En France, des représentants du parti de la Colombie humaine de Gustavo Petro, arrivé second aux dernières élections présidentielles, qui soutient les manifestations et diverses associations des droits de l’homme ont rédigé un texte déjà signé par une poignée de députés, à l’attention du président Emmanuel Macron, pour demander « au gouvernement Français d’interpeller le président Ivan Duque pour garantir l’application des accords de paix, ainsi que sur l’utilisation des fonds destinés à cet effet. » Une action est également prévue au consulat de Colombie à Paris. Esperanza, originaire de Cali, mais qui vit depuis plus de 20 ans en France « se sent si impuissante… ». Gustavo Bolivar, numéro 2 de la Colombie Humaine l’assure : « les dictateurs tomberont ».

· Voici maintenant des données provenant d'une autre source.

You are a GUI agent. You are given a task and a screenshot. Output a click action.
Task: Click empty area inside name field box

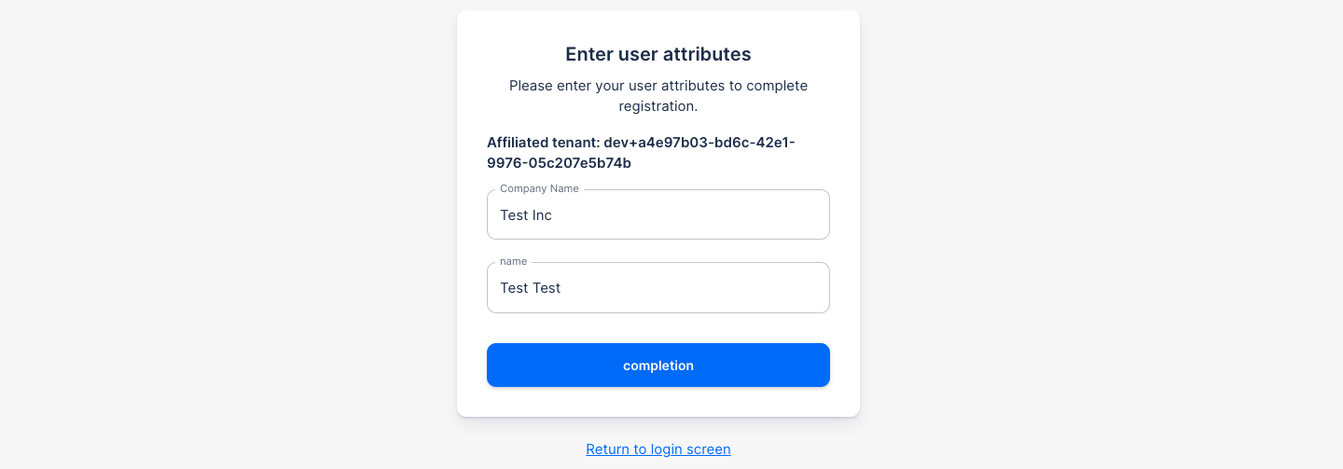point(709,288)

Les tweets de l’ex-président Uribe, mentor de l’actuel président Duque, font parfois polémique au point d’être censurés par le réseau social. Dans l’un d’eux, il a demandé que la force militaire fasse usage des armes au début de la crise. Lundi, il appelait à résister à la « révolution moléculaire dissipée », pour la droite colombienne, des manifestants sans coordination centralisée difficiles à appréhender avec l’épouvantail brandi de l’effondrement du système tout entier.
« Cette théorie néonazie arrivée tout droit du Chili envisage la mobilisation comme ayant pour objectif d’affaiblir l’Etat de droit », explique Iván Cepeda. « Tout cela pour justifier l’utilisation de la force de la part de la police. Couper l’électricité publique de quartiers, comme cela s’est fait en divers endroits du pays, envoyer la force armée et déloger les jeunes, disperser des gaz lacrymogènes, faire disparaître des gens…. Il y a aussi eu des viols, des tortures. C’est du terrorisme d’Etat », assure le défenseur des droits de l’Homme qui est certain de la stratégie de la droite colombienne.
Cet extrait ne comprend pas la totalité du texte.